# WORK TO COMPLETE
Convert each line of the data below into one string in a JSON list, skipping blank lines and leaving out the pictures.

Stored entries
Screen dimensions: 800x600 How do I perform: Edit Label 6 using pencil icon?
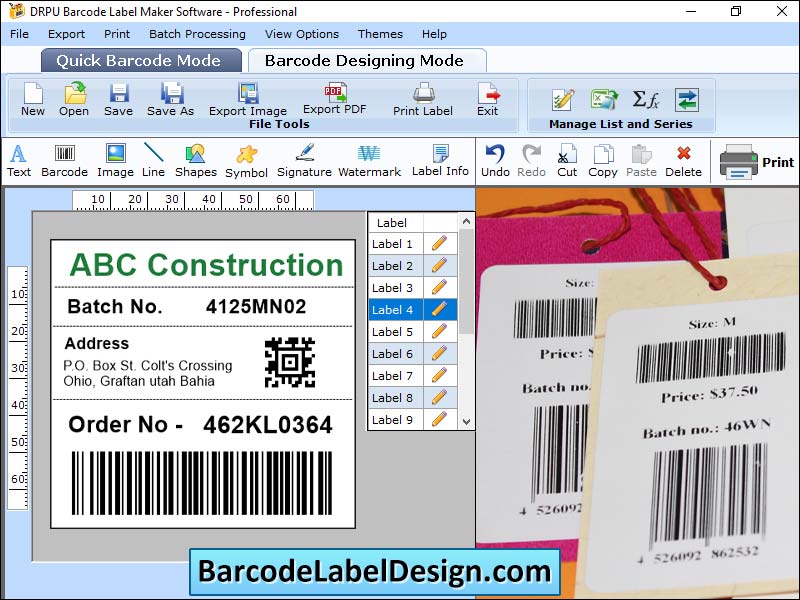coord(438,354)
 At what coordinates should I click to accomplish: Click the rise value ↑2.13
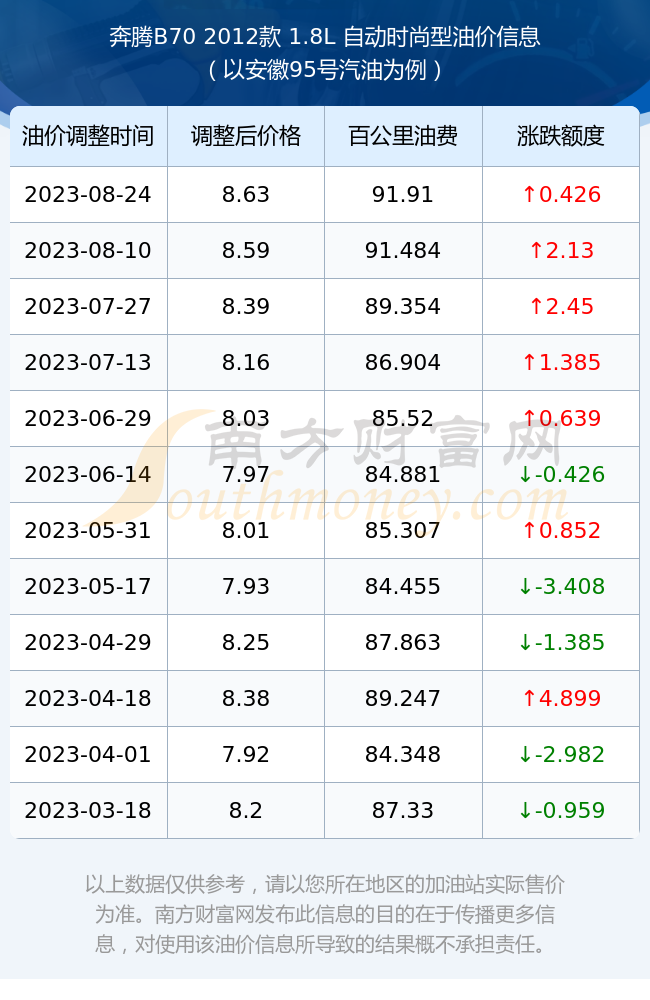(x=561, y=251)
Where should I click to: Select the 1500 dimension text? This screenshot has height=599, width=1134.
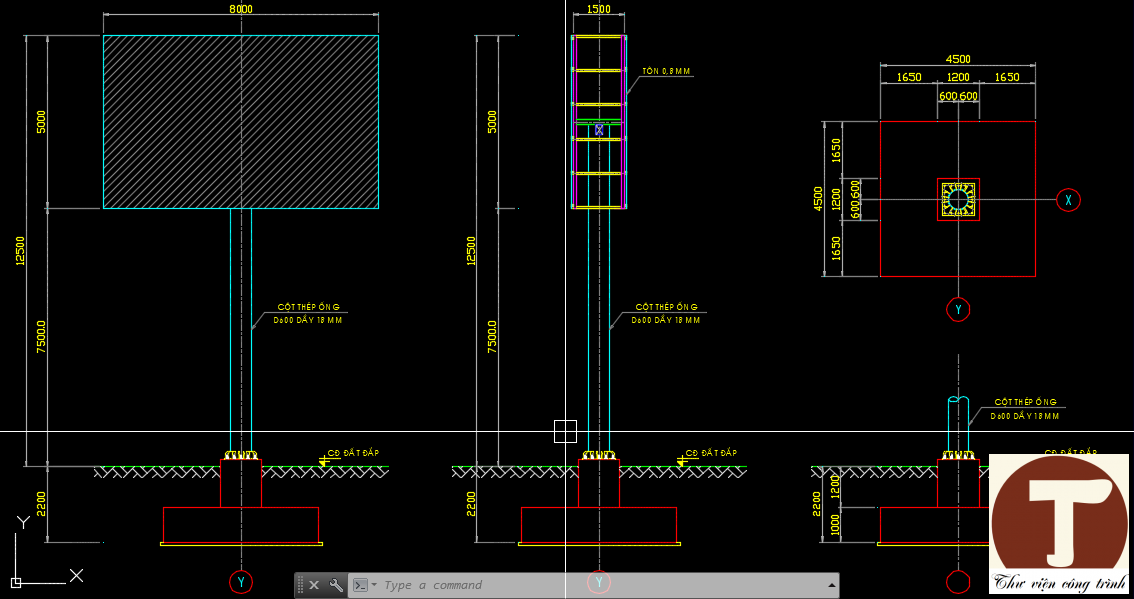pos(599,9)
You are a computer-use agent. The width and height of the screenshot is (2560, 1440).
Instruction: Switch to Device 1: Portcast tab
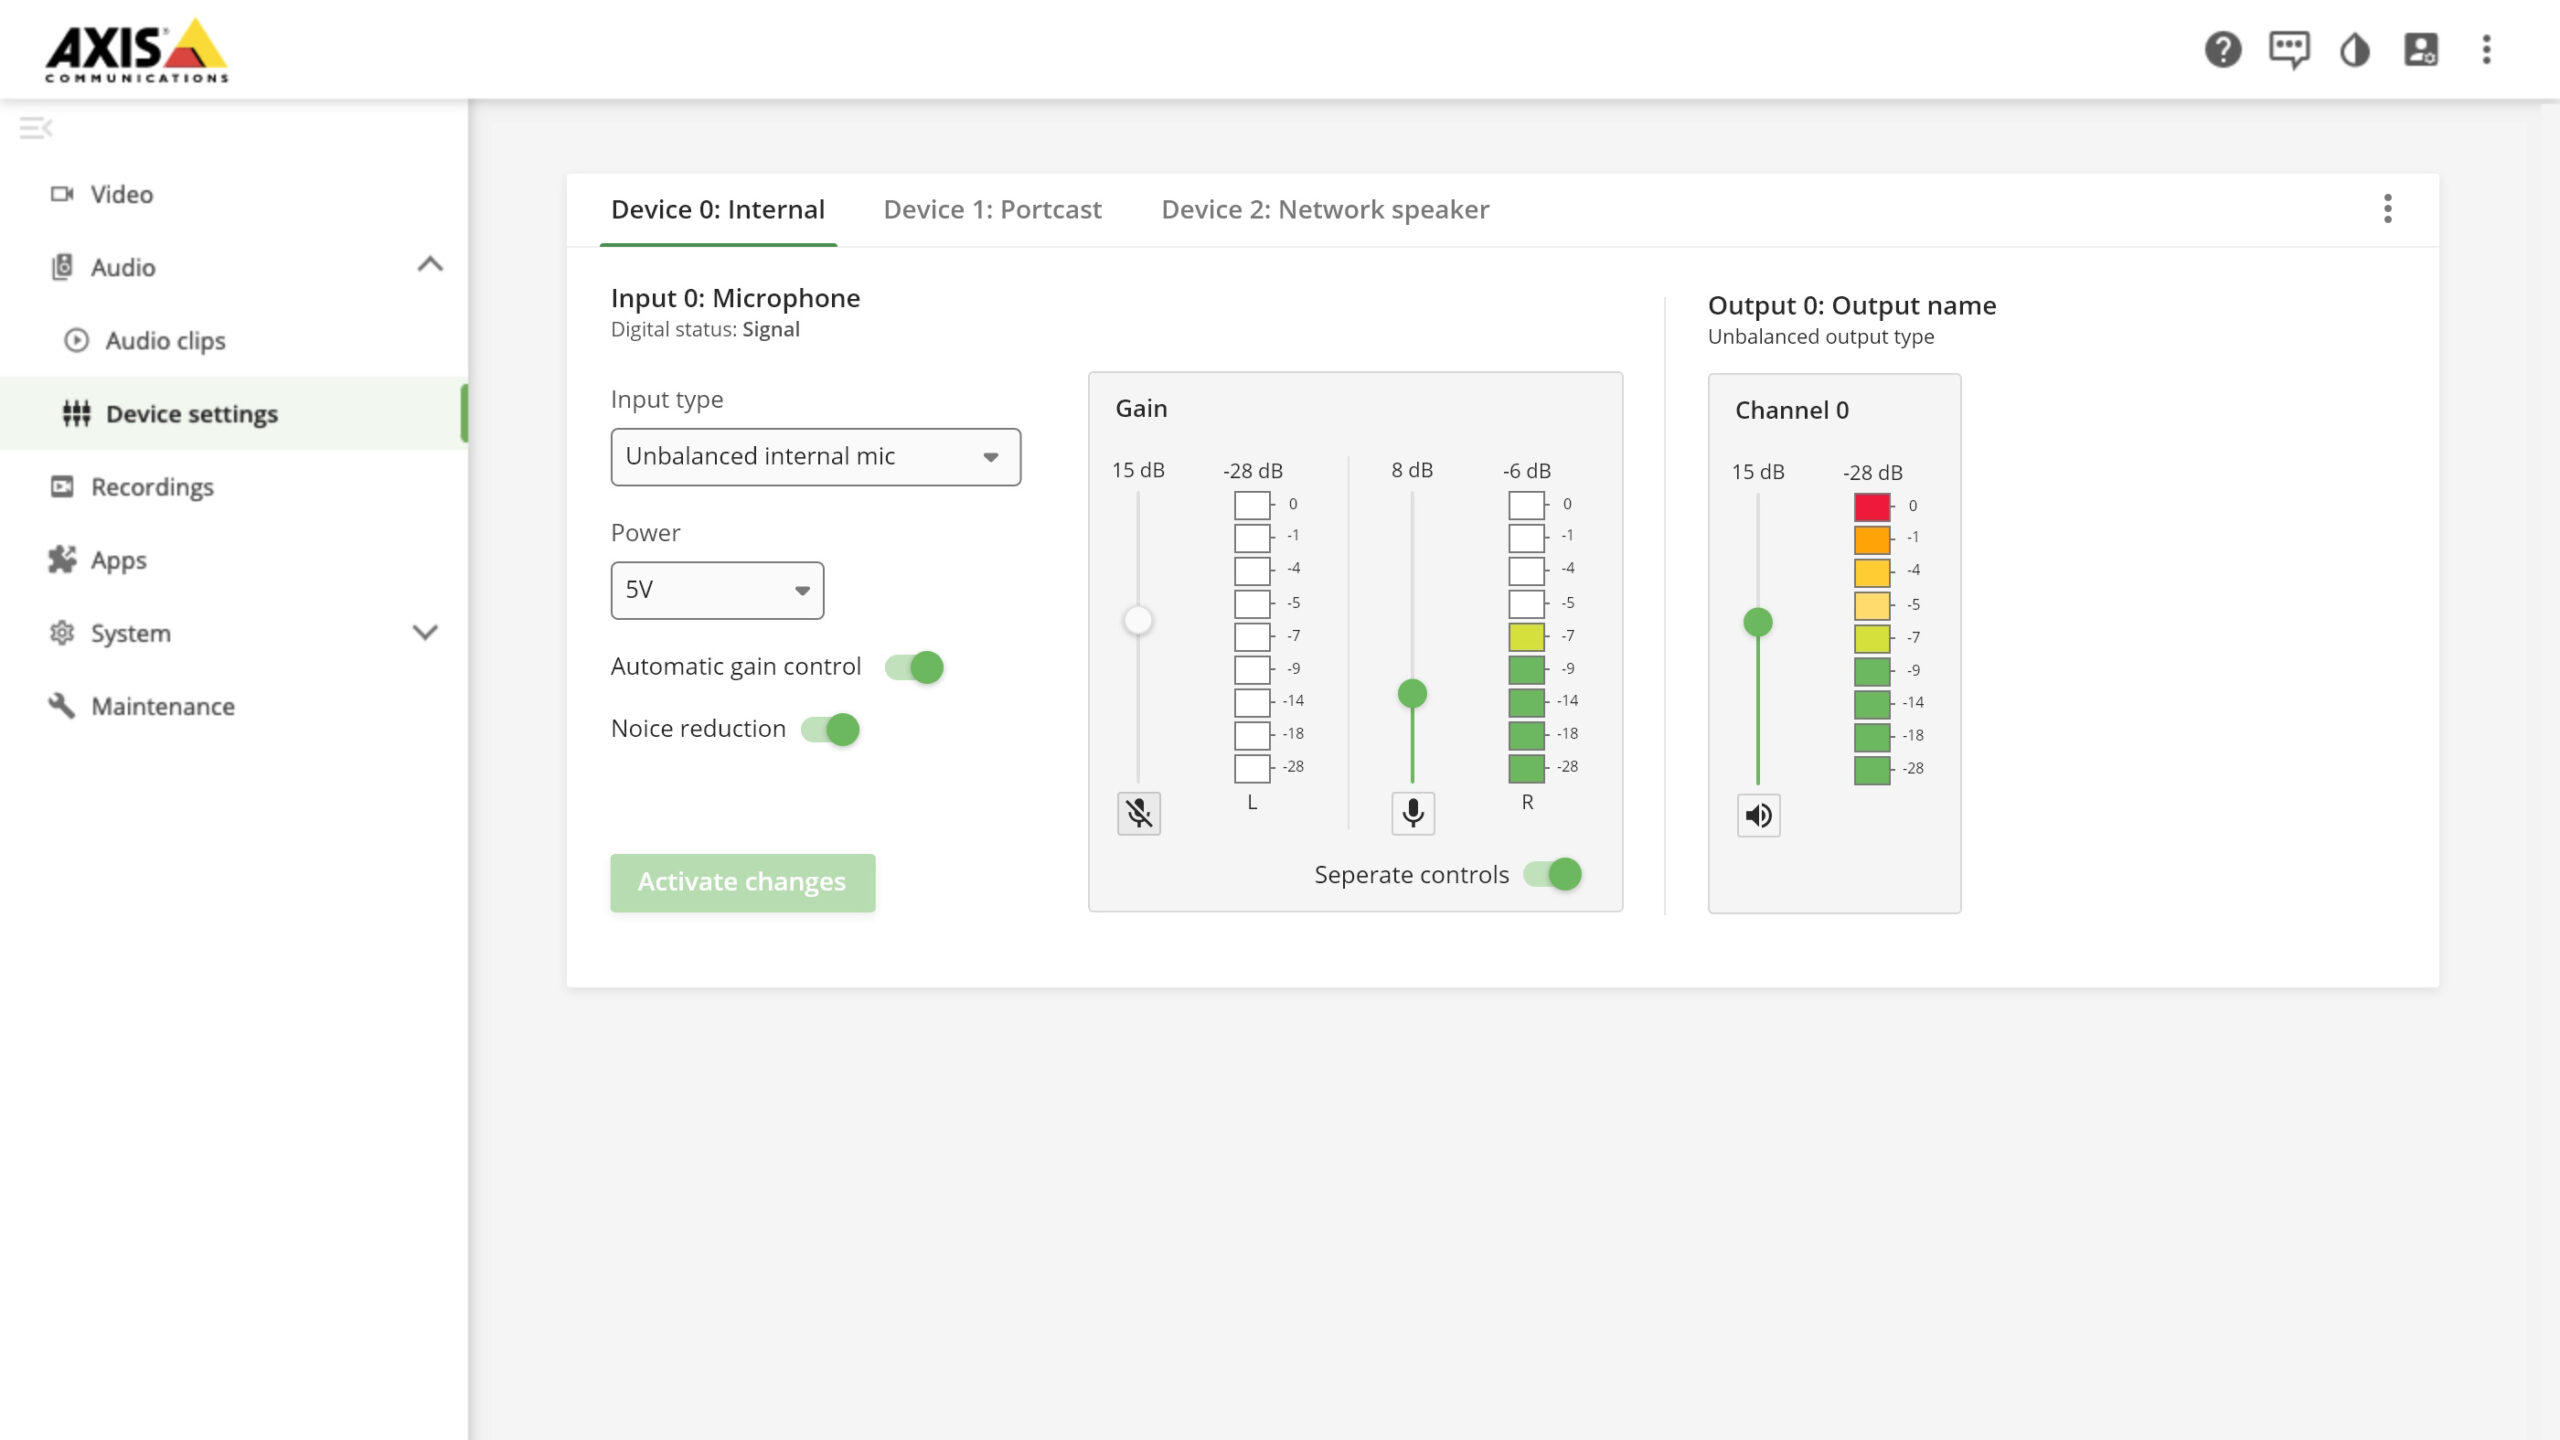click(x=992, y=209)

# CORRECT OUTPUT
[
  "Screen dimensions: 800x600 How do I perform: Edit Label 6 using pencil icon?",
  "coord(438,354)",
  " At what coordinates should I click to accomplish: Click the rise value ↑2.13",
  "(x=561, y=251)",
  "Where should I click to: Select the 1500 dimension text? This screenshot has height=599, width=1134.",
  "pos(599,9)",
  "You are a computer-use agent. The width and height of the screenshot is (2560, 1440).",
  "Instruction: Switch to Device 1: Portcast tab",
  "click(x=992, y=209)"
]